- Exercise:
Rewrite the listing below with every "GUI agent" changed to "screen assistant", leaving everything else unchanged.

- Stored records:
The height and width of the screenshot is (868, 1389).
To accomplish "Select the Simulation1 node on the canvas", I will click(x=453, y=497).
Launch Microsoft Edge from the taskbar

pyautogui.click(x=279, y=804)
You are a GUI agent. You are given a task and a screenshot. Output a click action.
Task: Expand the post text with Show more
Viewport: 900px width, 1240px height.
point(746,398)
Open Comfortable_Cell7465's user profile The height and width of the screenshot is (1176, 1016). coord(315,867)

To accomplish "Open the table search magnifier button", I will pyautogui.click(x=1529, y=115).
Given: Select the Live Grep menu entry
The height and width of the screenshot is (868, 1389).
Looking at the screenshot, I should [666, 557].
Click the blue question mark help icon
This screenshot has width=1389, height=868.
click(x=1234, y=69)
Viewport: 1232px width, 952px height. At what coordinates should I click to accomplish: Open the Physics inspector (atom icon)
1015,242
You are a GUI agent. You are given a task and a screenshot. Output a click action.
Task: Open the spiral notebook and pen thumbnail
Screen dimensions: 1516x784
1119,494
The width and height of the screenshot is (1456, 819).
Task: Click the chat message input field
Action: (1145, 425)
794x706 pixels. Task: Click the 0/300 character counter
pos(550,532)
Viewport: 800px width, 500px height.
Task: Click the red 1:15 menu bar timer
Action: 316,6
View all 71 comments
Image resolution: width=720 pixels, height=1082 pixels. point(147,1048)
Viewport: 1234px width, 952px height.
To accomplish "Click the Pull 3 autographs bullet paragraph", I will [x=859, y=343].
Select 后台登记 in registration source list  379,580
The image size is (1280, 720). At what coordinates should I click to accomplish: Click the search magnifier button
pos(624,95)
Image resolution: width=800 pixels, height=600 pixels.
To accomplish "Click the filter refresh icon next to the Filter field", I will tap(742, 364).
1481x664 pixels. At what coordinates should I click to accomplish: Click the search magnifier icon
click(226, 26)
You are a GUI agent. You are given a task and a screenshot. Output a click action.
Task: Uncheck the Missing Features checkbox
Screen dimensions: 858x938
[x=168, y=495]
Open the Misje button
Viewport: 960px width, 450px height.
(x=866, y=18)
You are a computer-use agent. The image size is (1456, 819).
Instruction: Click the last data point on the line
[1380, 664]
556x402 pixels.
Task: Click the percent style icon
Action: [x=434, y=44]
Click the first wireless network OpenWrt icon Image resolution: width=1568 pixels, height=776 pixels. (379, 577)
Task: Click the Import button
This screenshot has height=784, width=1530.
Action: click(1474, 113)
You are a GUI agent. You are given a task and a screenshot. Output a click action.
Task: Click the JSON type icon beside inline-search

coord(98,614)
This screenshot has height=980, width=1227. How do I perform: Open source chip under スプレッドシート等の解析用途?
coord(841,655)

- The output:
The height and width of the screenshot is (868, 1389).
To accomplish "Select the Simulation1 node on the canvas", I will click(x=453, y=497).
Launch Microsoft Edge from the taskbar

pyautogui.click(x=279, y=804)
You are a screen assistant. You are given a task and a screenshot. Output a click action.
Task: Expand the post text with Show more
Viewport: 900px width, 1240px height.
point(746,398)
Open Comfortable_Cell7465's user profile The height and width of the screenshot is (1176, 1016). coord(315,867)

To accomplish "Open the table search magnifier button", I will pyautogui.click(x=1529, y=115).
Given: Select the Live Grep menu entry
The height and width of the screenshot is (868, 1389).
Looking at the screenshot, I should [666, 557].
Click the blue question mark help icon
This screenshot has width=1389, height=868.
click(x=1234, y=69)
Viewport: 1232px width, 952px height. At what coordinates should I click to accomplish: Open the Physics inspector (atom icon)
1015,242
You are a screen assistant. You are given a task and a screenshot. Output a click action.
Task: Open the spiral notebook and pen thumbnail
Screen dimensions: 1516x784
1119,494
The width and height of the screenshot is (1456, 819).
Task: Click the chat message input field
Action: (1145, 425)
794x706 pixels. Task: Click the 0/300 character counter
pos(550,532)
Viewport: 800px width, 500px height.
Task: Click the red 1:15 menu bar timer
Action: 316,6
View all 71 comments
Image resolution: width=720 pixels, height=1082 pixels. point(147,1048)
Viewport: 1234px width, 952px height.
To accomplish "Click the Pull 3 autographs bullet paragraph", I will [x=859, y=343].
Select 后台登记 in registration source list  379,580
The image size is (1280, 720). At what coordinates should I click to accomplish: Click the search magnifier button
pos(624,95)
Image resolution: width=800 pixels, height=600 pixels.
To accomplish "Click the filter refresh icon next to the Filter field", I will tap(742, 364).
1481x664 pixels. At what coordinates should I click to accomplish: Click the search magnifier icon
click(226, 26)
You are a screen assistant. You are given a task and a screenshot. Output a click action.
Task: Uncheck the Missing Features checkbox
Screen dimensions: 858x938
[x=168, y=495]
Open the Misje button
Viewport: 960px width, 450px height.
(x=866, y=18)
You are a computer-use agent. The image size is (1456, 819).
Instruction: Click the last data point on the line
[1380, 664]
556x402 pixels.
Task: Click the percent style icon
Action: [x=434, y=44]
Click the first wireless network OpenWrt icon Image resolution: width=1568 pixels, height=776 pixels. (379, 577)
Task: Click the Import button
This screenshot has height=784, width=1530.
Action: click(1474, 113)
You are a screen assistant. You are given a task and a screenshot. Output a click action.
Task: Click the JSON type icon beside inline-search

coord(98,614)
This screenshot has height=980, width=1227. How do I perform: Open source chip under スプレッドシート等の解析用途?
coord(841,655)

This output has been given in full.